Nel primo trimestre 2023, Ferrari ha registrato un utile netto di 297 milioni di euro, in crescita del 24% rispetto allo stesso periodo di un anno fa. I ricavi sono saliti del 20% a 1,429 miliardi di euro, con consegne in crescita del 10% a 3.567 unità. L’Ebitda è salito del 27% a 537 milioni di euro, con margine aumentato di 200 punti base a 37,6%. L’Ebit ammonta a 385 milioni (+25%) con margine al 26,9% (+100 punti base).
L’Eps base è pari a 1,63 euro (+25%) e quello diluito di 1,62 euro (+26%). I risultati trimestrali sono migliori delle attese del mercato: il consensus di FactSet era per ricavi pari a 1,384 miliardi, un Ebitda di 506 milioni con margine al 36,5%, un Ebit di 356 milioni e margine al 25,7% e un utile netto di 271 milioni di euro, con eps di 1,51 euro.
Grazie a questi risultati, gli analisti di Equita hanno deciso di alzare «le stime FY23-24 (in media sales +3%, EBITDA +4% e net profit +4%) principalmente per price-mix migliore. Nel FY23 ci muoviamo sopra le guidance (sales 5.8bn e EBITDA 2.02bn); l’unico headwind potrebbe essere il forex/$ ma limitato». «Come conseguenza – sottolineano ancora gli analisti di Equita – target +13% a 240PS (media tra DFCF e multiple comparison di Hermes ex-R&D capitalizzata) di cui 1/3 per stime e 2/3 per Hermes».

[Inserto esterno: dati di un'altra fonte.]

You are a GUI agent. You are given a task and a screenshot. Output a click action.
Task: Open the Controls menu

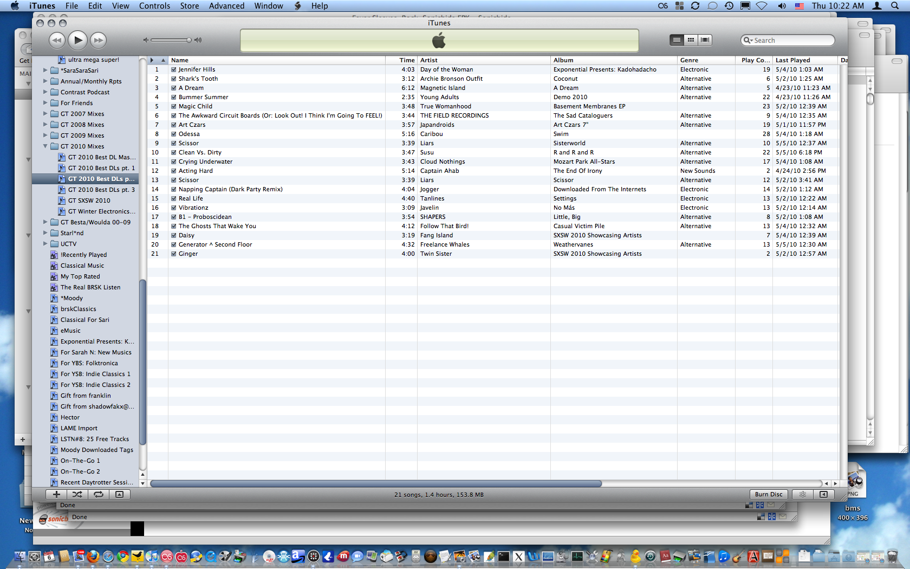(x=154, y=6)

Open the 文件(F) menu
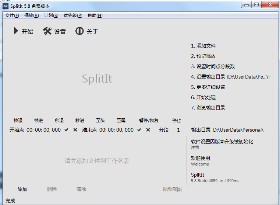click(12, 15)
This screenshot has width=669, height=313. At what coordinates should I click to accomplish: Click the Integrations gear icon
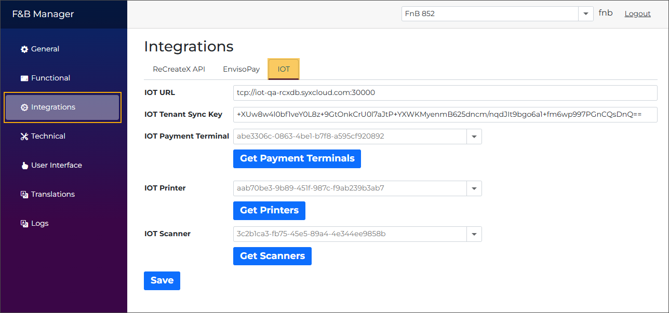pos(24,107)
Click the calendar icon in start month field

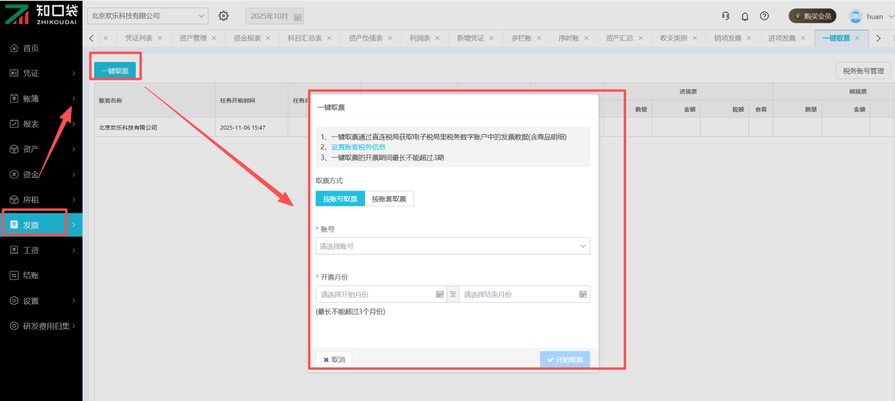440,294
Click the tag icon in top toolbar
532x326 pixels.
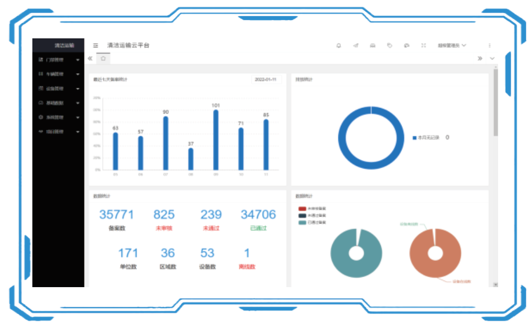[389, 45]
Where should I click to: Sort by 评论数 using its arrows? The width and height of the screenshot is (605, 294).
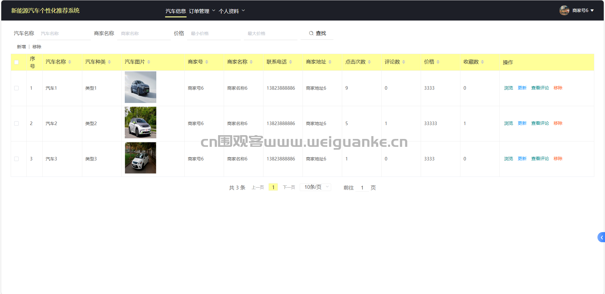(x=404, y=62)
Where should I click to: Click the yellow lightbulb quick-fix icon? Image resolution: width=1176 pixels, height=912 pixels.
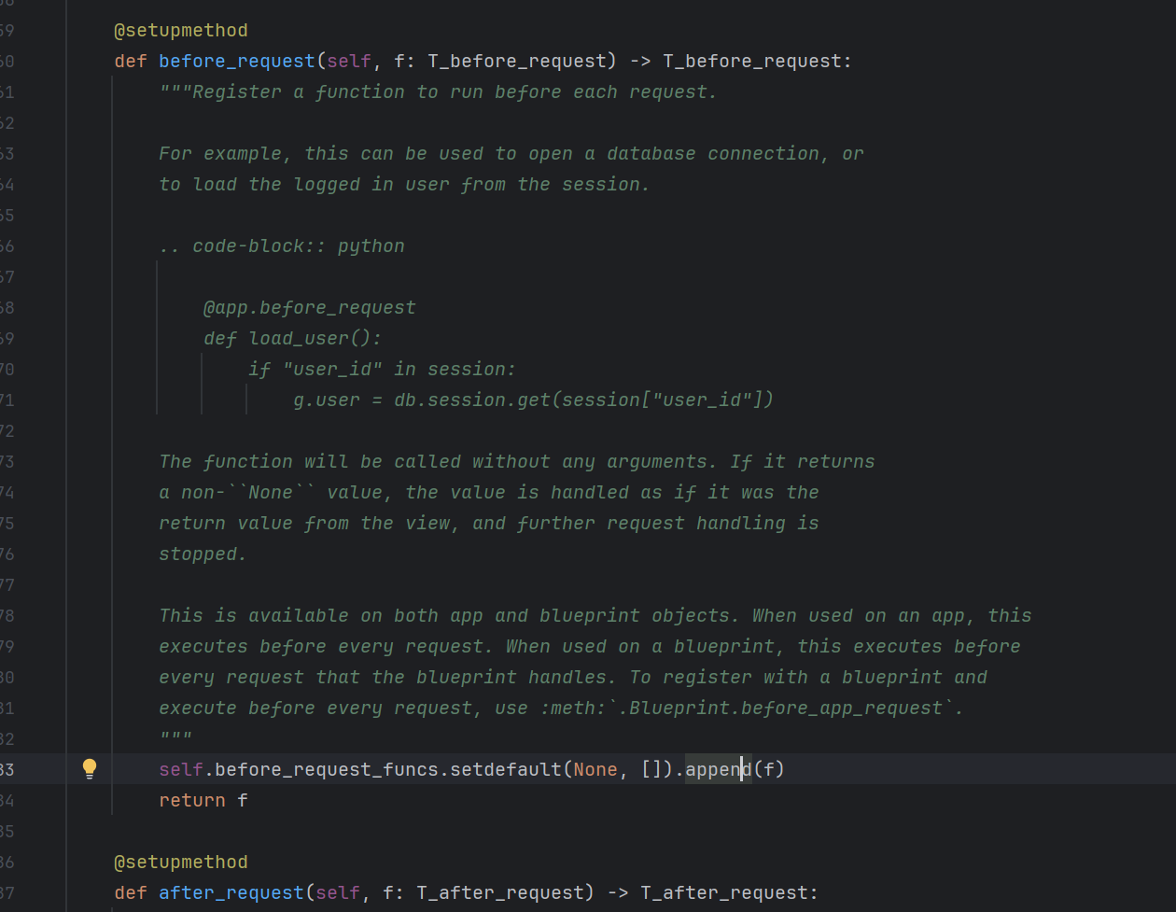(90, 768)
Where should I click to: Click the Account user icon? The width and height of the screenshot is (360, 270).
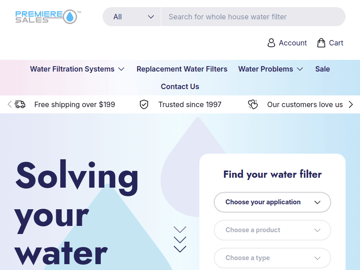click(x=271, y=43)
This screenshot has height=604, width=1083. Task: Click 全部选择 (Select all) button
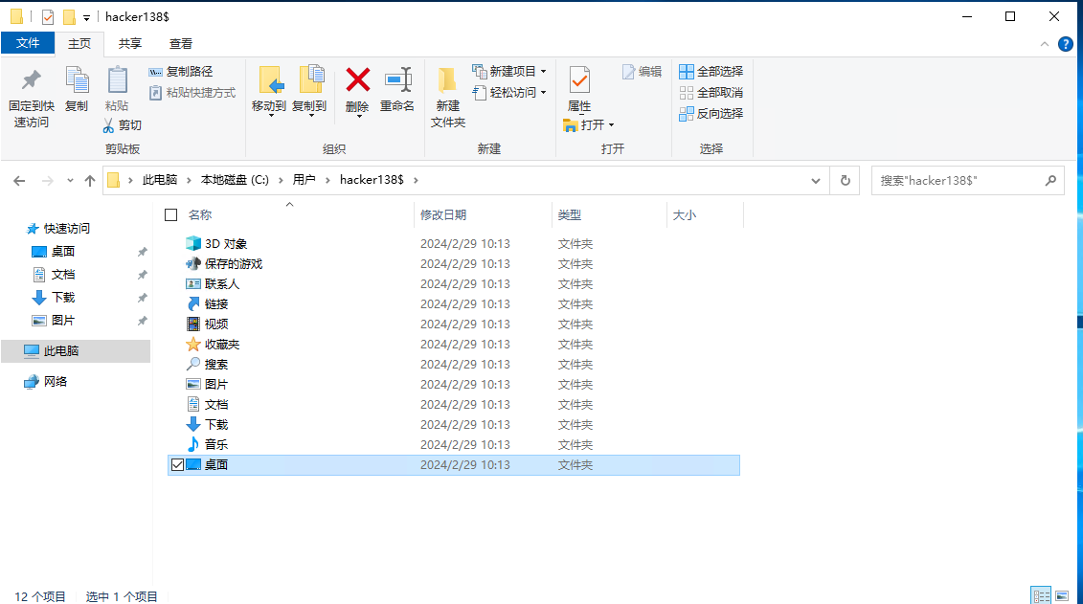tap(711, 72)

Guardando invece ai modelli Ferrari, per la Purosangue le consegne avverranno dal secondo trimestre, con ordini riaperti per la forte domanda e nuove consegne nel 2026. Per la Ferrari Daytona, invece, nel primo trimestre sono state consegnate 30 unità e ne seguiranno 30-40 a trimestre.